**WORK TO BE COMPLETED**
Pick out each line of the records that includes the string "agent", and copy it.

Stored data:

╔══

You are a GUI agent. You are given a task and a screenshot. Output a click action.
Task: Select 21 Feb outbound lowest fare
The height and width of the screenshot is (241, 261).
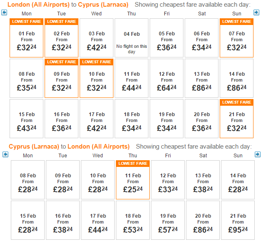point(236,119)
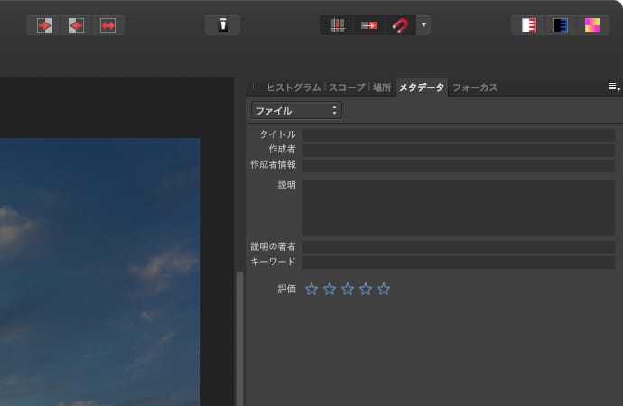This screenshot has height=406, width=623.
Task: Click the red-striped panel icon
Action: pyautogui.click(x=529, y=25)
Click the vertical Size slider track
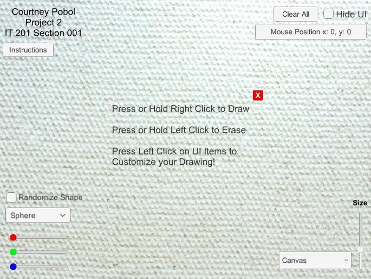The height and width of the screenshot is (279, 371). [360, 241]
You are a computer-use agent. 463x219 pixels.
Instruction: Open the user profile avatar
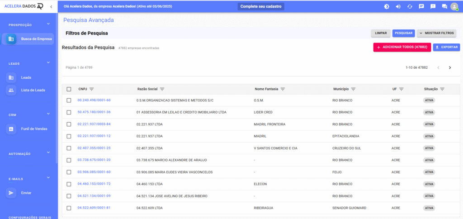(454, 6)
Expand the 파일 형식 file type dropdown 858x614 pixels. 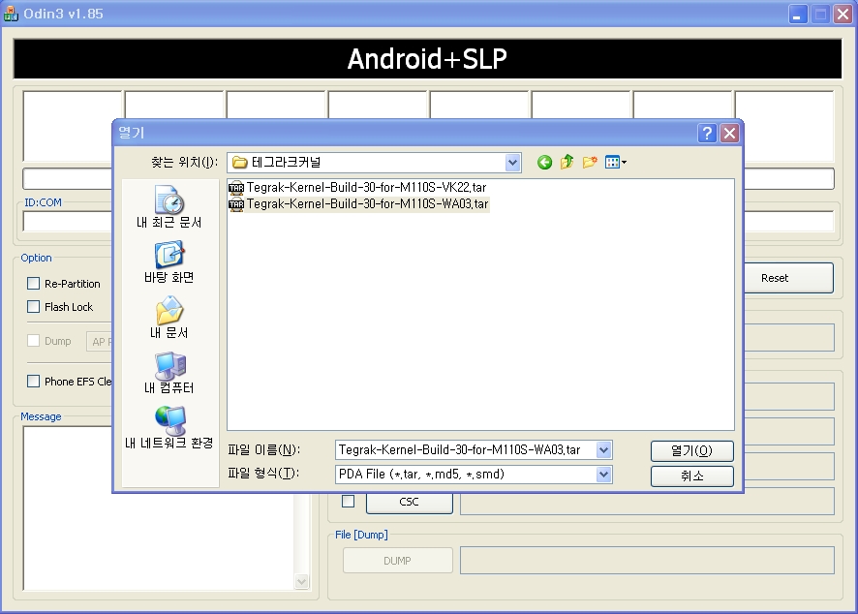tap(604, 475)
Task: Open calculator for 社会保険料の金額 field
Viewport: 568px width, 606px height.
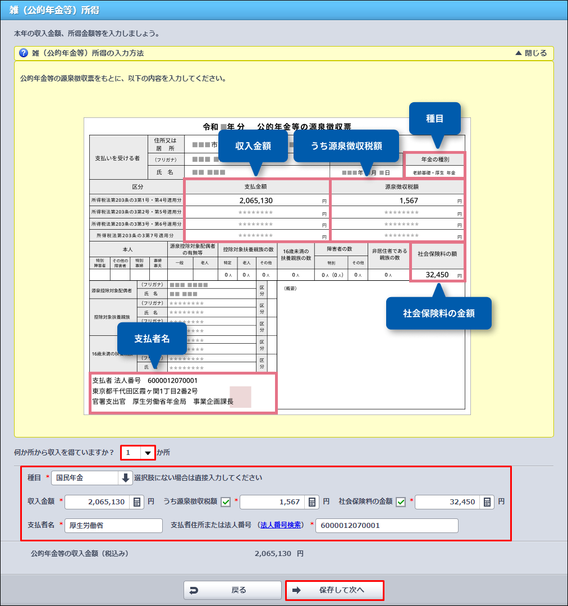Action: (x=488, y=502)
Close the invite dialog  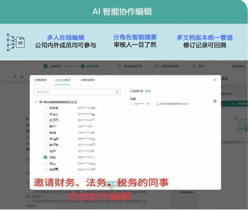[215, 80]
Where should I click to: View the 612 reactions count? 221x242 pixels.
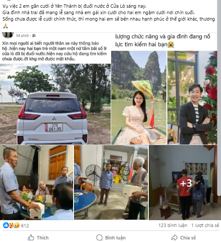[25, 226]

╚══

**RESPONSE AREA**
You are a GUI agent. You are given a task and a screenshot. Output a click action.
You are a computer-use agent. 463x219 pixels.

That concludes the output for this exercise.